Show that the following matrix is positive definite.
$$M=\begin{pmatrix}
2 & 1 & 1 & \ldots & 1\\
1 & 3 & 1 & \ldots & 1\\
1 & 1 & 4 & \ldots & 1\\
\vdots & \vdots & \vdots & \ddots & \vdots\\
1 & 1& 1& \ldots &n+1
\end{pmatrix}$$
I wasn't super sure how one should proceed; showing $x^TMx>0$ for all $x \neq 0$ seems like a pain, and I was curious if there was a slick way to do this. Other ways would be to write $M = AA^T$ or go through the characteristic polynomial, but I'm not super sure about those either.

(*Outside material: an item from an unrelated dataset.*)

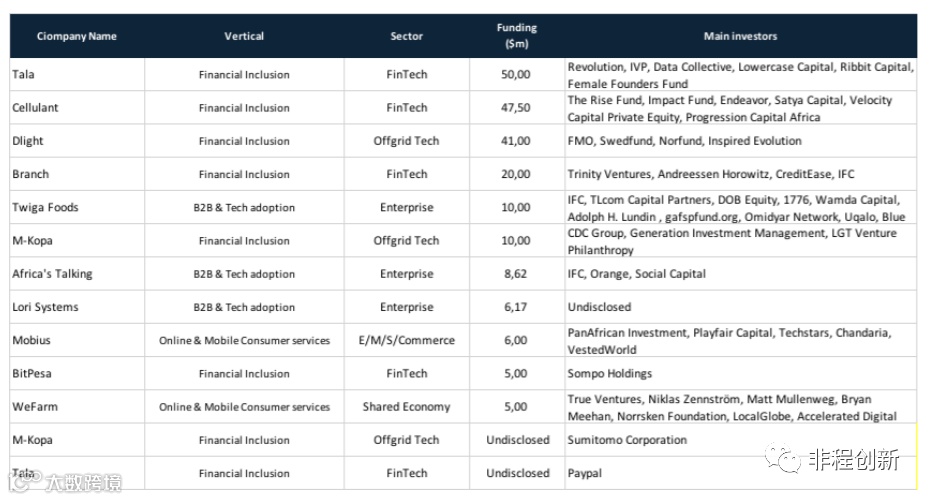Screen dimensions: 929x500
Task: Click the Dlight company name cell
Action: click(x=28, y=141)
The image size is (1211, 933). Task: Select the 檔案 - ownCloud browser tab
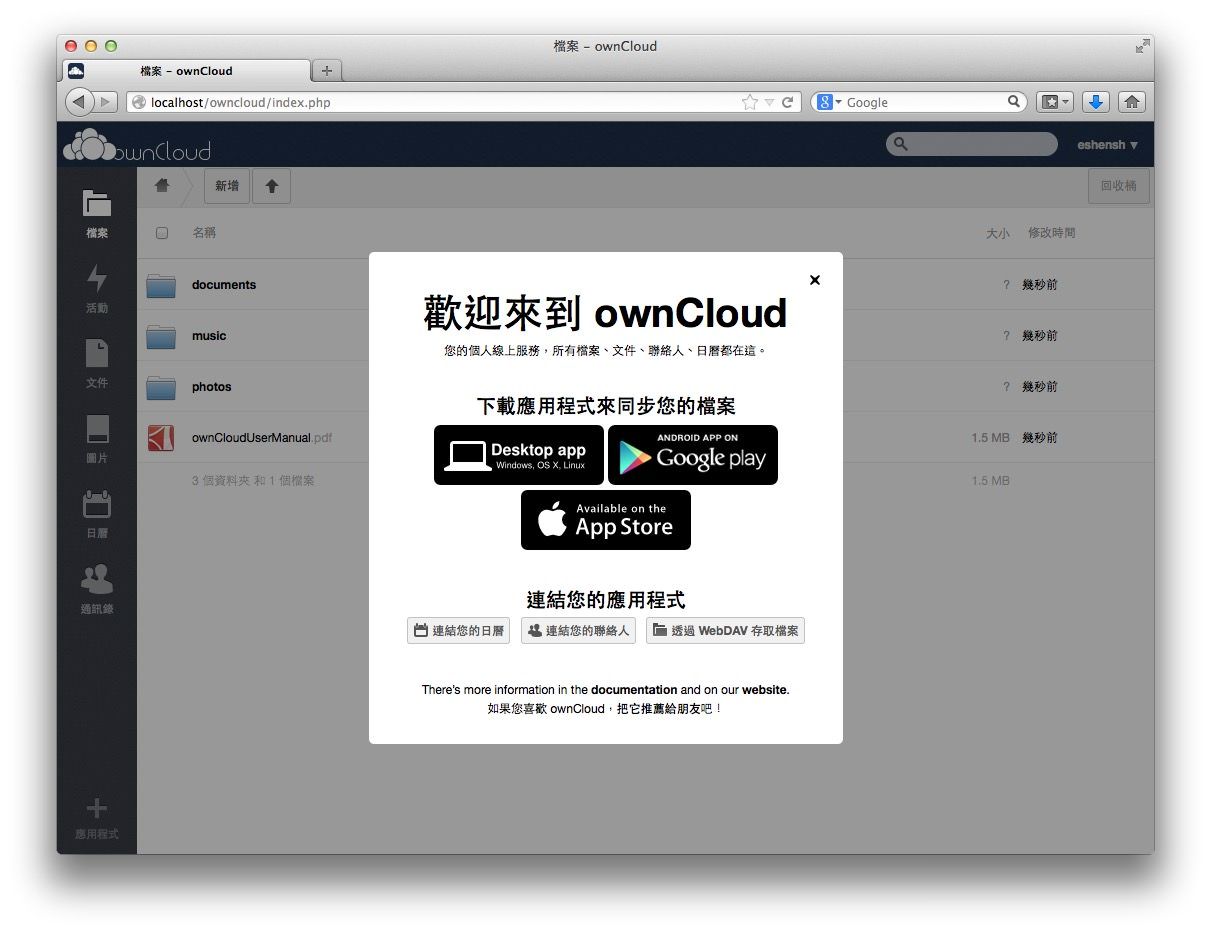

If anyone can give some hints, that would be great!
Best Answer
Write $$M=\begin{pmatrix} 1 & 0 & 0 & \ldots & 0\\ 0 & 2 & 0 & \ldots & 0\\ 0 & 0 & 3 & \ldots & 0\\ \vdots & \vdots & \vdots & \ddots & \vdots\\ 0 & 0& 0& \ldots &n \end{pmatrix}+ \begin{pmatrix} 1 & 1 & 1 & \ldots & 1\\ 1 & 1 & 1 & \ldots & 1\\ 1 & 1 & 1 & \ldots & 1\\ \vdots & \vdots & \vdots & \ddots & \vdots\\ 1 & 1& 1& \ldots &1 \end{pmatrix}.$$
Now it's easy to see that the first of these matrices is positive-definite, while the second is positive-semidefinite (in particular, its eigenvalues are $n$ and $0$).